One of the biggest legal fallacies that I see clients hold is the belief that if they die, all of their assets go to a certain person automatically. Most assume that if they are married, that their assets will go to their surviving spouse. Absent a will or trust, however, that statement may not be true.
Property owned in joint tenancy will go to the other owner no matter who that owner is – whether it is a spouse, sibling, or child. Many hold their homes and bank accounts in joint tenancy. If you hold property like that, then you need to understand that the property becomes owned wholly by the surviving joint tenant upon your death. Most commonly, I see older adults add one child as the joint tenant on a bank account in order to assist with the payment of bills. When you do that, the bank account becomes owned by that child upon your passing – potentially bypassing your other children.
Property that has a pay-on-death designation will likewise go to the person named, regardless of who that person is. Life insurance, IRAs, and most bank accounts are pay-on-death. This means that you selected (or should select) one or more persons for the account to be paid to upon your death. You may select any person, trust, or charity. As an estate attorney, one of the biggest errors I see is incomplete or out-of-date pay-on-death designations. When that happens, the account is effectively frozen and cannot be distributed without probate. I recommend checking your accounts at least every three years to ensure that the designations are correct.
Finally, absent a trust, there is property that you own outright: things like your cars, individual stock accounts, and personal belongings. In that case, if you have not directed those assets to be distributed in a certain way through a will or trust, then the law will provide a distribution plan for you. For example, statute states that if you are married then your estate will be split between your surviving spouse and children; or, if you have no children, then between your surviving spouse and your next-of-kin (parents or siblings). Most of us find this surprising. This law generally does not agree with what we would want. However, with proper planning we can fix this distribution by signing a will or trust.
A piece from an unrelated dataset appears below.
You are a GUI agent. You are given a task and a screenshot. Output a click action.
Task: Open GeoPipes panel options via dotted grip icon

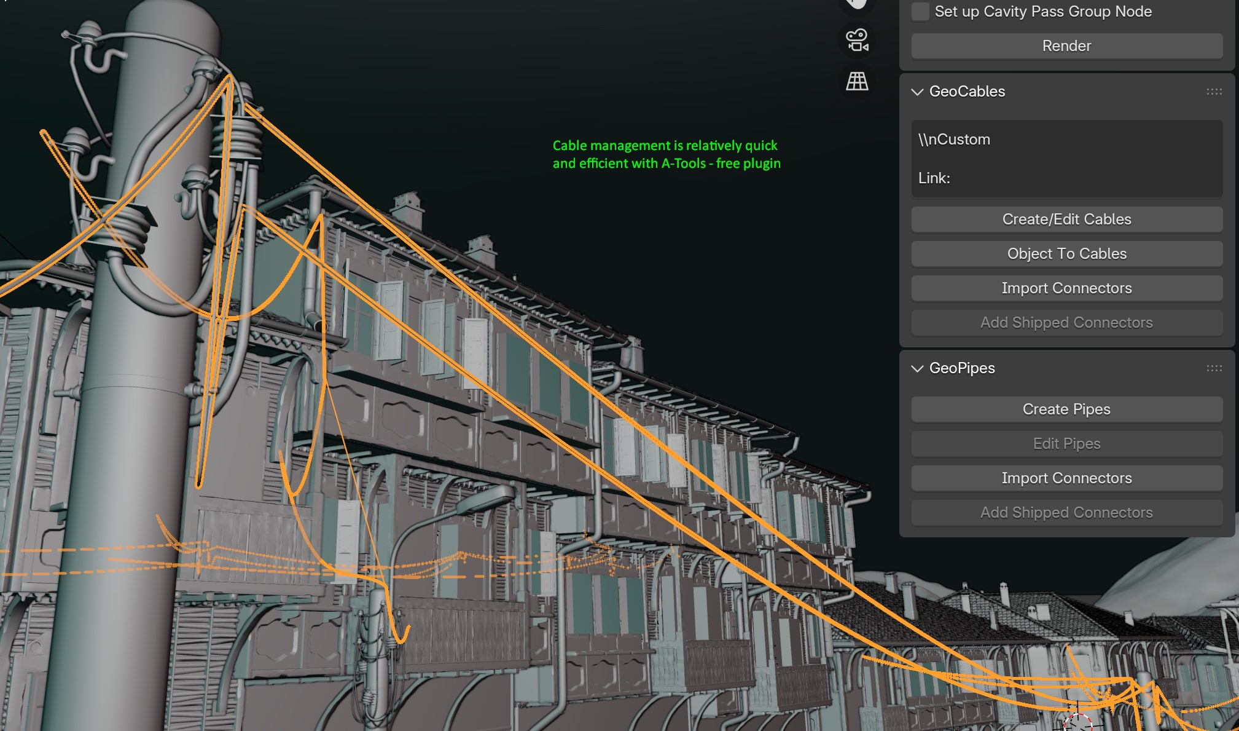[x=1215, y=368]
The other problem is that, absent a will or trust, inheritance to a minor child goes to them outright at 18. In the meantime, the court often places the inheritance in a blocked account, requiring a court order to access it for things like a first car, school tuition, or extracurricular expenses. Such limited access can cause problems for the surviving parent or guardian when faced with the financial challenges of raising your child, but there can also be significant problems with giving an inheritance to an 18 year old who may not be prepared to handle it. With proper planning, we can arrange to have your child’s inheritance properly managed and available for his or her care, school, and medical needs. You can provide clear direction as to what your goals are for your children instead of leaving it to a judge.
In short, you need to have your own plan. Absent a will or trust, the state law’s plan for your assets probably does not reflect what you want for your family or children. By making your own plan, you can ensure that you pass not only your valuables but also your values.